Finance, Legal, and Marketing, for example, should never need to email files back and forth. A well-configured SharePoint Intranet acts as the connective tissue between business units, structuring collaboration into the way they work by default. No duplication, no versions, no hunting for the right document on share drives. No passwords over email, no unauthorized sharing of sensitive materials.

Standardized Taxonomy Makes the Whole Thing Searchable

Standardizing metadata and tagging conventions organization-wide may not be the sexiest transformation, but it’s certainly a candidate for most effective.

If a salesperson needs specific data from engineering, they shouldn’t have to wait for a response. If every file in the organization is consistently tagged by project (at the least), by department, content type, and date, that information is at their fingertips.

The same goes for HR policies, brand assets, compliance documents, and IT documentation. Metadata tags are what turn a repository into a knowledge base. Without them even the best-designed repository is just a jumble of unsorted drawers.

The actual taxonomy isn’t even that important.

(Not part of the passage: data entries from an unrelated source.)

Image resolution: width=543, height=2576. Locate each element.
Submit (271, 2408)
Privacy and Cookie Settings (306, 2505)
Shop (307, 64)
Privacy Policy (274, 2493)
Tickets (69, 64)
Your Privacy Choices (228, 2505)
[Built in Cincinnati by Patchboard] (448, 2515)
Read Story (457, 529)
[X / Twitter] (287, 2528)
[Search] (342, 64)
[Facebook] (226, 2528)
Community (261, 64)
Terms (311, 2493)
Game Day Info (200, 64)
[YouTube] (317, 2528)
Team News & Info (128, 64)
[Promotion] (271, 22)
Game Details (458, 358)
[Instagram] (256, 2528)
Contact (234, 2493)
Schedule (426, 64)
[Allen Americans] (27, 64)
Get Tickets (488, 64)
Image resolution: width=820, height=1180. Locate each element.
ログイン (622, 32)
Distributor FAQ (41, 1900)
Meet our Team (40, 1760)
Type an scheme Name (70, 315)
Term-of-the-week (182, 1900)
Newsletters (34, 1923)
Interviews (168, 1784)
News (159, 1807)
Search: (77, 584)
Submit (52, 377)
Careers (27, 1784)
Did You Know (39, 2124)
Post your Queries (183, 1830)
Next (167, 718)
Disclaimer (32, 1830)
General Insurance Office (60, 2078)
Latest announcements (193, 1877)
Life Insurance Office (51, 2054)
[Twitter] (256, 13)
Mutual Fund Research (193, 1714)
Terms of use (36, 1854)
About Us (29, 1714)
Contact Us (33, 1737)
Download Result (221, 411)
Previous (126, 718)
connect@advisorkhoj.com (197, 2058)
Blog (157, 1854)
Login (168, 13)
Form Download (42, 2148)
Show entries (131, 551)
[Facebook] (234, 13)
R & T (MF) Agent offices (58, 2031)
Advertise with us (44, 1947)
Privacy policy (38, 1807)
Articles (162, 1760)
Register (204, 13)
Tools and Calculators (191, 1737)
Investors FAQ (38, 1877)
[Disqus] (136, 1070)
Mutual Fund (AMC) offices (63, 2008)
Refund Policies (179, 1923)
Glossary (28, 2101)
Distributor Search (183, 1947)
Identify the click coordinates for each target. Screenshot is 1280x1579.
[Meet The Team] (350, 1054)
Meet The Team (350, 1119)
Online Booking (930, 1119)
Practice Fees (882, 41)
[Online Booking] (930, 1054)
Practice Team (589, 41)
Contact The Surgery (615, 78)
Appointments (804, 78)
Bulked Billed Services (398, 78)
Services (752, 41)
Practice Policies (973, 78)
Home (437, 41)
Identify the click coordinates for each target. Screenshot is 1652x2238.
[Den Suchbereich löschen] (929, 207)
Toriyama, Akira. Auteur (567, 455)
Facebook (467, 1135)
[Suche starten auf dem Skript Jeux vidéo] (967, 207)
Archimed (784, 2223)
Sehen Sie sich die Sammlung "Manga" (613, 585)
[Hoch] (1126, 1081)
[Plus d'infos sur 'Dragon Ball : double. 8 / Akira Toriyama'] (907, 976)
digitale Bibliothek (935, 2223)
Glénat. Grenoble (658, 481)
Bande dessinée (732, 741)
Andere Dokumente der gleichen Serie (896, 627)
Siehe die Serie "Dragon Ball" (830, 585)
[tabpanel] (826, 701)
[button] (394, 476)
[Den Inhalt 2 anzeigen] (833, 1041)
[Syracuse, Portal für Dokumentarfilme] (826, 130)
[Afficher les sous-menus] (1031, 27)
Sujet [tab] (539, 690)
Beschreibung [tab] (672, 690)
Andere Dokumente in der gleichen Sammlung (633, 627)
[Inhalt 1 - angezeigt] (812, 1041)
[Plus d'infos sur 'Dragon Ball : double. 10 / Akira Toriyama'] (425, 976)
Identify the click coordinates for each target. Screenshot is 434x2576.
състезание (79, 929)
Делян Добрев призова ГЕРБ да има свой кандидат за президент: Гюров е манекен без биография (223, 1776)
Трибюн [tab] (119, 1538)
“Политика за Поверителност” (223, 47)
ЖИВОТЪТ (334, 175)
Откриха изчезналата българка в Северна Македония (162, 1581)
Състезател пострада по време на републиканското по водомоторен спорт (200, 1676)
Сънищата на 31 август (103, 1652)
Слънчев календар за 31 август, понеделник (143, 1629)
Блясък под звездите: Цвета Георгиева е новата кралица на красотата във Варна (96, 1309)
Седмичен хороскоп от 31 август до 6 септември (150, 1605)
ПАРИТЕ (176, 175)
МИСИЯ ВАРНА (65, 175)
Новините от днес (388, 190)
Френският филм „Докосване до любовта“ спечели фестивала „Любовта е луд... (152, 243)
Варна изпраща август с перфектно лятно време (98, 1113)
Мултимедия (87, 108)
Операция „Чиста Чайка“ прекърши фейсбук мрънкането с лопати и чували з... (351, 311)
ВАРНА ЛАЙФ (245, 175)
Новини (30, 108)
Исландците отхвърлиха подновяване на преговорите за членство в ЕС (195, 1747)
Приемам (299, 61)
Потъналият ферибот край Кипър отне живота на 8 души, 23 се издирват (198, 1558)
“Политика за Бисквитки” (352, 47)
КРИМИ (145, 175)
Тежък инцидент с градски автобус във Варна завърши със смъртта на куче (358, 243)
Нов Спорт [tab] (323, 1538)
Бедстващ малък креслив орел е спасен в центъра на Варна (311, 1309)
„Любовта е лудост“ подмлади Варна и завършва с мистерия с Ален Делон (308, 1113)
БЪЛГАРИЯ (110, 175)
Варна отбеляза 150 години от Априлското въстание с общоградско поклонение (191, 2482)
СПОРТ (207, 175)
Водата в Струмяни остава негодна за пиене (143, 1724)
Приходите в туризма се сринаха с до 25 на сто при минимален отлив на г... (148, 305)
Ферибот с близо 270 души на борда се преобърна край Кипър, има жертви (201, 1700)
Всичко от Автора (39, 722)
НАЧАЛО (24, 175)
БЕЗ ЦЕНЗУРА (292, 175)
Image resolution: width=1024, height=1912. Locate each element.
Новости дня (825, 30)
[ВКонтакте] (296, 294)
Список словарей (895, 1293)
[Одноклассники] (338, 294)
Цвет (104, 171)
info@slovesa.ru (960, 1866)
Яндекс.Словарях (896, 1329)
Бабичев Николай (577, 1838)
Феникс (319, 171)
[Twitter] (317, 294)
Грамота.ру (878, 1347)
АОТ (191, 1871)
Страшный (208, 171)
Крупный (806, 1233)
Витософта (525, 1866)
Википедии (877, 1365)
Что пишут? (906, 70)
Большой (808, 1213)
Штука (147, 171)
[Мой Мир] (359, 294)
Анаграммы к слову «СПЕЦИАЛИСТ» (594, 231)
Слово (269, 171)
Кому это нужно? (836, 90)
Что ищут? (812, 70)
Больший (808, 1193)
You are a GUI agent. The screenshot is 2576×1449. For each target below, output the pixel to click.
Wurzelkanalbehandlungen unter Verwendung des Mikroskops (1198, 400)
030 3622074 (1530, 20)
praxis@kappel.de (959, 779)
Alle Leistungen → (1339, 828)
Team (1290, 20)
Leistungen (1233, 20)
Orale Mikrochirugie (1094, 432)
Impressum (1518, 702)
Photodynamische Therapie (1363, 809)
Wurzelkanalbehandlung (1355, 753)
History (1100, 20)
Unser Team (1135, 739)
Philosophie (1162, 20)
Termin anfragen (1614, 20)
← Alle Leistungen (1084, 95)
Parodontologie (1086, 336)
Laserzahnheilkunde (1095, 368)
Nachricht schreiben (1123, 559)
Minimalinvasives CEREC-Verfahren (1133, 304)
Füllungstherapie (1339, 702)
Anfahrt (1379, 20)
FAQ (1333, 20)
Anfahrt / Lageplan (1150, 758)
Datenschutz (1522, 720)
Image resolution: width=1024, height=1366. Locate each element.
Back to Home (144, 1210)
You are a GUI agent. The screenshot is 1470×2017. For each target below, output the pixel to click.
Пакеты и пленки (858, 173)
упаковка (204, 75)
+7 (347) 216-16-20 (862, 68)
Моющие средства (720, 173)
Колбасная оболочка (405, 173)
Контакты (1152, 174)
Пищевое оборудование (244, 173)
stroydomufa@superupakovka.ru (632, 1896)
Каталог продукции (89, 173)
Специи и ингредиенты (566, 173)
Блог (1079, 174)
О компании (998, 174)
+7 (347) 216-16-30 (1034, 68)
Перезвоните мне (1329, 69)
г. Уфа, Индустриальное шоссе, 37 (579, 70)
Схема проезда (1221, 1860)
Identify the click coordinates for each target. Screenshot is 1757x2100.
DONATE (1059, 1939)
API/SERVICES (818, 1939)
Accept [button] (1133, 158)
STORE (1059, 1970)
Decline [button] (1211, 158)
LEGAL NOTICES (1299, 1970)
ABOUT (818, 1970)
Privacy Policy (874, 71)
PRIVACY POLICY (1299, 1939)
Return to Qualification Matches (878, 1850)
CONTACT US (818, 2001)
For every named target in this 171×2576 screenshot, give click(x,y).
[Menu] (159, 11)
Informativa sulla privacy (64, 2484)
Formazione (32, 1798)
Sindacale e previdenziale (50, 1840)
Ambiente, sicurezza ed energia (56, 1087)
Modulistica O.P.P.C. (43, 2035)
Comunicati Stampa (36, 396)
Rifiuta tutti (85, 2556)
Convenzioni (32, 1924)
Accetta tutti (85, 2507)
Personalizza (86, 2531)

It just needs to be simple, consistent, and enforced from the very first day (the change management challenge here is likely to be more in convincing users to stop using their old departmental filing nomenclature).

Automate the Approval Loops That Kill Cross-Departmental Speed

One of the most silent time-wasters in hybrid work is the approval cycle. A brief leaves Marketing, stays in Legal’s inbox for two days because nobody marked it as urgent, returns with some comments, and the process repeats. In an office, it would have been a five-minute walk. In a hybrid, it just waits.

Workflow automation takes care of this without requiring behavioral changes from anybody. An automated routing ensures that a submitted brief goes directly to the appropriate reviewer, with automatic deadline reminders and a status log visible that avoids having to send emails to verify if it has been reviewed.

Also, document governance integrates into this. When permissions are well configured, people can work together without worrying if they are consulting data that is confidential and they shouldn’t see. This becomes important when Finance and Marketing share the same work space.

Build For Self-Service From the Start

The ultimate objective is to create a digital workspace where your employees are able to address most of their inter-departmental requirements on their own. Find the IT request form. Source the approved brand deck. Reference the current HR leave policy. Submit a procurement request. None of these interactions should necessitate an ask.

On average the self-service works when the thing is easy to find. To that end, you need simple navigation, uniform UI/UX in all your departments’ applications, and a living (rather than a dumping ground) knowledge repository.

In a hybrid organization, department closeness is its digital function. How good the workplace you provide them with is, in terms of finding and ordering/processing things (instead of sending and requesting stuff) defines real cross-departmental functional working proximity. This is important, and most hybrid work papers miss this point.